Os indícios vieram de estudos sobre casos específicos, como o da recentralização da compra de medicamentos para o tratamento da Hepatite C no Brasil, realizados por pesquisadoras da FGV EAESP em colaboração com a London School of Economics, com apoio da Newton Fund.
Por meio de entrevistas com os principais gestores e atores envolvidos nesse processo e de análises de dezenas de documentos sobre a criação e o desenvolvimento do Programa Nacional de Hepatites Virais no Brasil, os resultados preliminares indicam que os governos estaduais não se opuseram à perda da atribuição e autonomia de compra dos medicamentos, que desde 2006 passou a ser responsabilidade do Ministério da Saúde.

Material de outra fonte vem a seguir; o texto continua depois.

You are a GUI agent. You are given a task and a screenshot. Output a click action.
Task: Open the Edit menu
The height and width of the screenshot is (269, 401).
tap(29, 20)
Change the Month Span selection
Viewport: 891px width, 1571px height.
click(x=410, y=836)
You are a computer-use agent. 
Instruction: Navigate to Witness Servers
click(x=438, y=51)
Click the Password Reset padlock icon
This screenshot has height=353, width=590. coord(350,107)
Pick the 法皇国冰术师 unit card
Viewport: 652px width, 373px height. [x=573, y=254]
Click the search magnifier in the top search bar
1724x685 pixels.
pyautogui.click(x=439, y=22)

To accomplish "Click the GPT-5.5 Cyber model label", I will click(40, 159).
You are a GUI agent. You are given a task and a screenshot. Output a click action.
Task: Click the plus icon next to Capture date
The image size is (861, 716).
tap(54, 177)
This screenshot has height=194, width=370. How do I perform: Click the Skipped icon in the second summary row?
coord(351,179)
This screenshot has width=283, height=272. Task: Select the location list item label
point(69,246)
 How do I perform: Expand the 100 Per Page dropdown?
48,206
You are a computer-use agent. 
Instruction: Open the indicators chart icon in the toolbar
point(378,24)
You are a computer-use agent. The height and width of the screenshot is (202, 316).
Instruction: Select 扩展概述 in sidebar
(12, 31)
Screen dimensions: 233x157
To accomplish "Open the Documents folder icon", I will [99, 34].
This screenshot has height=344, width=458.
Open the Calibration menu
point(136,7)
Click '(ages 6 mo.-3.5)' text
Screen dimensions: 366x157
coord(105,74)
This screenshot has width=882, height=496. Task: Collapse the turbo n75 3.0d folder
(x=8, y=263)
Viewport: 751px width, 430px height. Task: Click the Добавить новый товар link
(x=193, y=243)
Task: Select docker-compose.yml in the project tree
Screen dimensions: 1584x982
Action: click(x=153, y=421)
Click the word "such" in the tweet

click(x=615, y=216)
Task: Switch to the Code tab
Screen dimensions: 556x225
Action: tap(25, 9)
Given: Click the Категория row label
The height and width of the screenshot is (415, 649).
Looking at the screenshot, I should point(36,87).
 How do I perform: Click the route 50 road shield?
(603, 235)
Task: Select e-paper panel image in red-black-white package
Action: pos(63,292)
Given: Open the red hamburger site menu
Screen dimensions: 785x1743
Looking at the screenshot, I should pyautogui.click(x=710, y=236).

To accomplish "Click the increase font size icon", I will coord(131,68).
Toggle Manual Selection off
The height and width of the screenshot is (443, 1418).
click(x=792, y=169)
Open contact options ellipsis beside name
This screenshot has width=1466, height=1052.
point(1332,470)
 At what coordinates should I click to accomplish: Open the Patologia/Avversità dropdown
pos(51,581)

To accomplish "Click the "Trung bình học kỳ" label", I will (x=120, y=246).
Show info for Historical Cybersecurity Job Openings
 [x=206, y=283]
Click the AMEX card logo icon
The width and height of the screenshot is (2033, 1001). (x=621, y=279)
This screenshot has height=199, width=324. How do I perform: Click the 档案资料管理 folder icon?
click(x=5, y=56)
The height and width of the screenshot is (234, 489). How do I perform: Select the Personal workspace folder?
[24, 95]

Os achados do estudo, ainda em caráter preliminar, foram apresentados na 5ª Conferência Internacional sobre Políticas Públicas, que ocorreu em julho de 2021 na Universitat Pompeu Fabra, em Barcelona, Espanha. Na ocasião, Luísa Bolaffi Arantes, uma das autoras do estudo, notou que, em comparação com outras apresentações do painel, que incluía casos de recentralização de políticas públicas na China, México e África do Sul, o exemplo brasileiro tratou de efeitos positivos desse processo, enquanto os demais se deram à revelia dos governos subnacionais. “No caso dos medicamentos para a Hepatite C, a decisão de centralizar foi bem aceita pelos governos estaduais”, explica Arantes.
A pesquisadora conta que antes da recentralização dessa política pública no Ministério da Saúde, o alto custo dos medicamentos e o fato de o valor repassado pelo governo federal ser constantemente inferior ao preço cobrado pelas farmacêuticas representavam os principais entraves e desgaste para os estados. Como consequência, havia falta de tratamento e grande insatisfação dos pacientes na rede pública de saúde.
Segundo Arantes, a análise preliminar mostra que “os governos estaduais entenderam a recentralização como uma oportunidade de abrir mão de uma responsabilidade que poderia causar pressão geradora de culpa para eles”. Ou seja, mesmo que supostamente desejassem a autonomia para poder levar os créditos de fornecer remédios à população, o ônus da falta, devido à crise de fornecimento regular, era mais arriscado do que abrir mão da compra para o Ministério, quando este fez a proposta.
A experiência com os medicamentos da Hepatite C criou, segundo os pesquisadores, um legado institucional importante, servindo de exemplo para a recentralização das compras de outros medicamentos de alto custo. As entrevistas com os gestores também sugerem que, além da recentralização ter levado a uma redução de custo do fármaco (devido à maior capacidade de barganha do Ministério da Saúde), também permitiu uma distribuição mais igualitária do tratamento da doença.